Measuring less than one centimeter across, or about a third of the area of a U.S. penny, the tiny devices—which are safe for use in the body and implantable via a minimally invasive procedure—generate gentle electric pulses from the stomach’s natural churning motions and deliver them to the vagus nerve, which links the brain and the stomach.

That gentle stimulation dupes the brain into thinking that the stomach is full after only a few nibbles of food.

“The pulses correlate with the stomach’s motions, enhancing a natural response to help control food intake,” says Xudong Wang, a UW–Madison professor of materials science and engineering.

Unlike gastric bypass, which permanently alters the capacity of the stomach, the effects of the new devices also are reversible. When Wang and his collaborators removed the devices after 12 weeks, the study’s rats resumed their normal eating patterns and weight bounced right back on.

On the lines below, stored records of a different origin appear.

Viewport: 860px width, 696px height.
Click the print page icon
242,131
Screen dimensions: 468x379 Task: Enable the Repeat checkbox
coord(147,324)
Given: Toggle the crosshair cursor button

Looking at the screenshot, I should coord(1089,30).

Wang’s device has several advantages over an existing unit that stimulates the vagus nerve for weight loss. That existing unit, “Maestro,” approved by the Food and Drug Administration in 2015, administers high-frequency zaps to the vagus nerve to shut down all communication between the brain and stomach. It requires a complicated control unit and bulky batteries which frequently must be recharged.

That ongoing maintenance can be a big barrier to use, says Dr. Luke Funk, a surgery professor in UW–Madison’s Division of Minimally Invasive, Foregut and Bariatric Surgery who was not involved in the research. “One potential advantage of the new device over existing vagus nerve stimulators is that it does not require external battery charging, which is a significant advantage when you consider the inconvenience that patients experience when having to charge a battery multiple times a week for an hour or so,” he says.

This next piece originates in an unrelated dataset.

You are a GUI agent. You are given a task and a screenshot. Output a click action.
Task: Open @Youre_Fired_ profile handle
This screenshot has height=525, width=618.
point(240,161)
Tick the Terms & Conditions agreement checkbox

In fact, Wang’s device contains no batteries, no electronics, and no complicated wiring. It relies instead on the undulations of the stomach walls to power its internal generators.

That means the device only stimulates the vagus nerve when the stomach moves.

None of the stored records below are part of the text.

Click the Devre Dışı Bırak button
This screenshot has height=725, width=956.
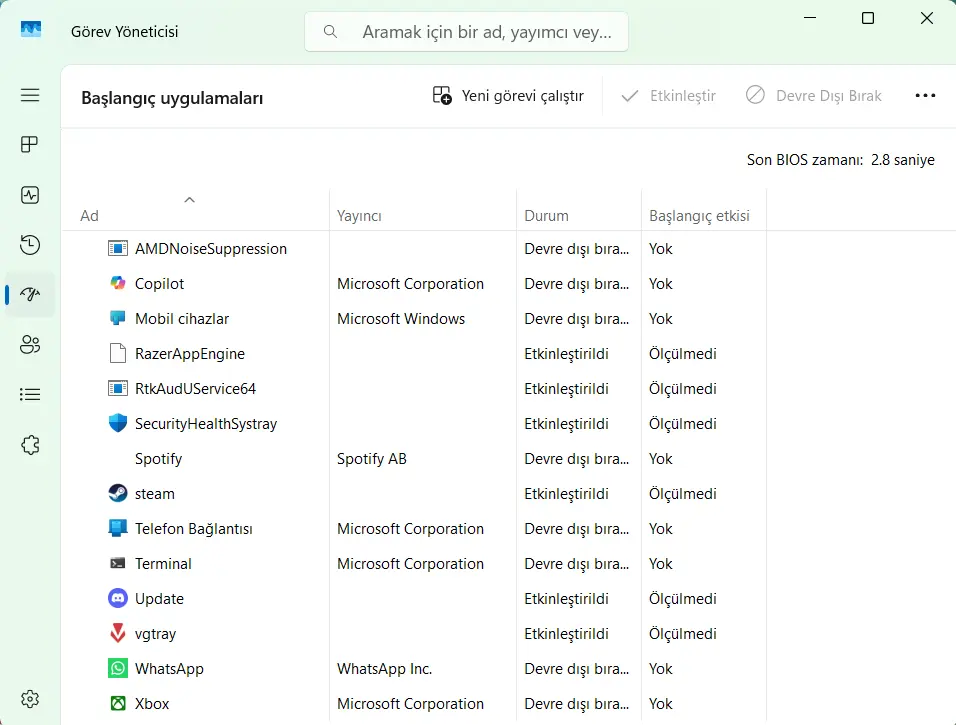[813, 96]
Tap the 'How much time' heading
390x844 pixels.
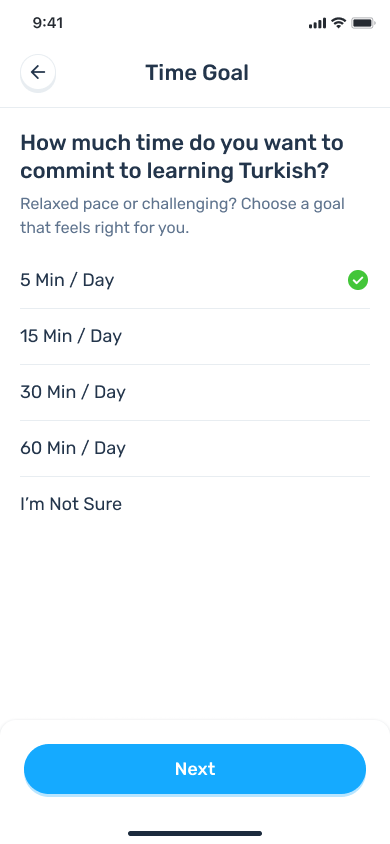[x=182, y=157]
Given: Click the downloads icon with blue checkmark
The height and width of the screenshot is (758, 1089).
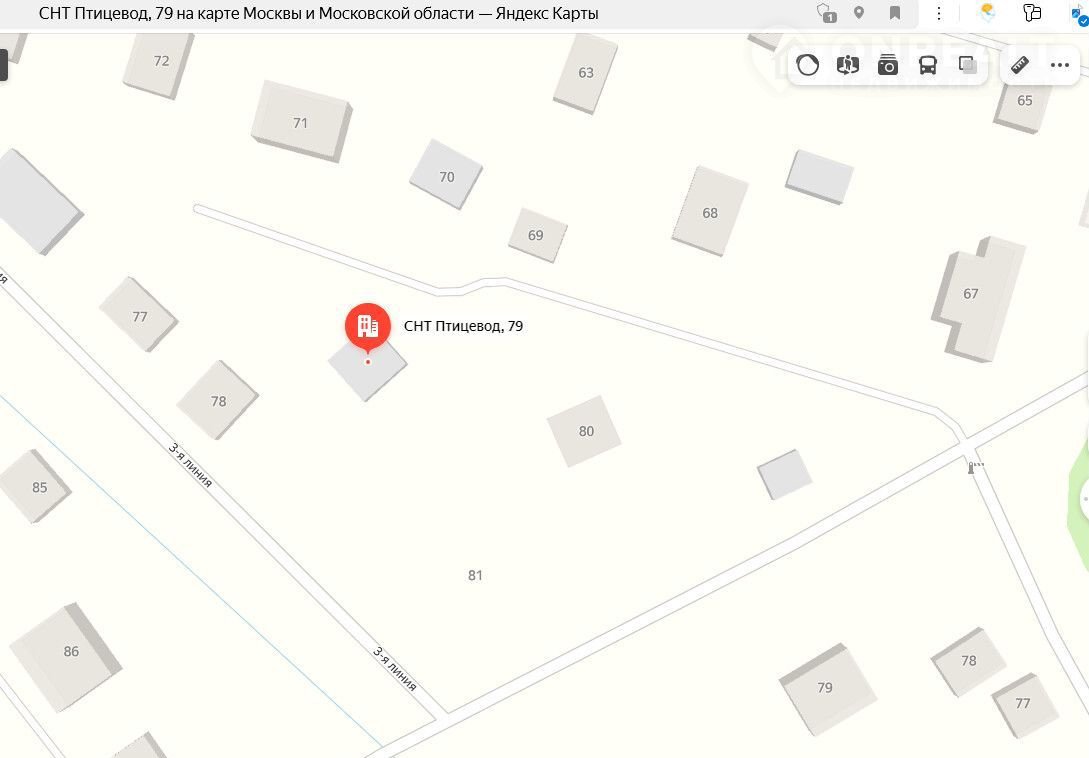Looking at the screenshot, I should pyautogui.click(x=1079, y=13).
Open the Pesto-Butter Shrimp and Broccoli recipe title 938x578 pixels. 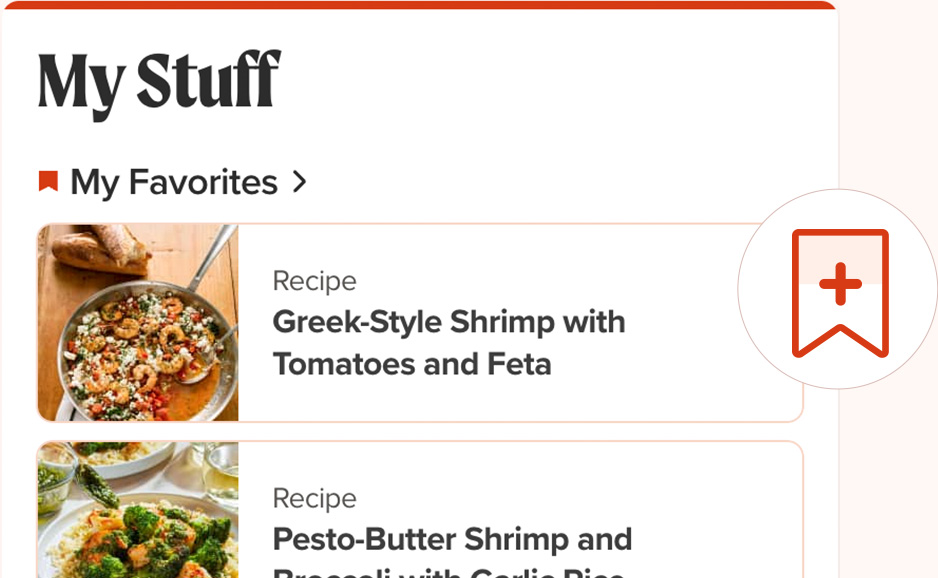click(x=452, y=550)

“It’s automatically responsive to our body function, producing stimulation when needed,” says Wang. “Our body knows best.”

Wang is a world expert in wearable and implantable capacitive electricity-generating devices, having previously created implantable nanogenerators that harvest energy from people’s beating hearts and breathing, a motion-powered bandage for wound healing, and other such devices.

He and his collaborators patented the weight-loss device through the Wisconsin Alumni Research Foundation, and are moving forward with testing in larger animal models. If successful, they hope to move toward human trials.

“Our expectation is that the device will be more effective and convenient to use than other technologies,” says Wang.

UW-Madison radiology professor Weibo Cai is also a senior author on the study.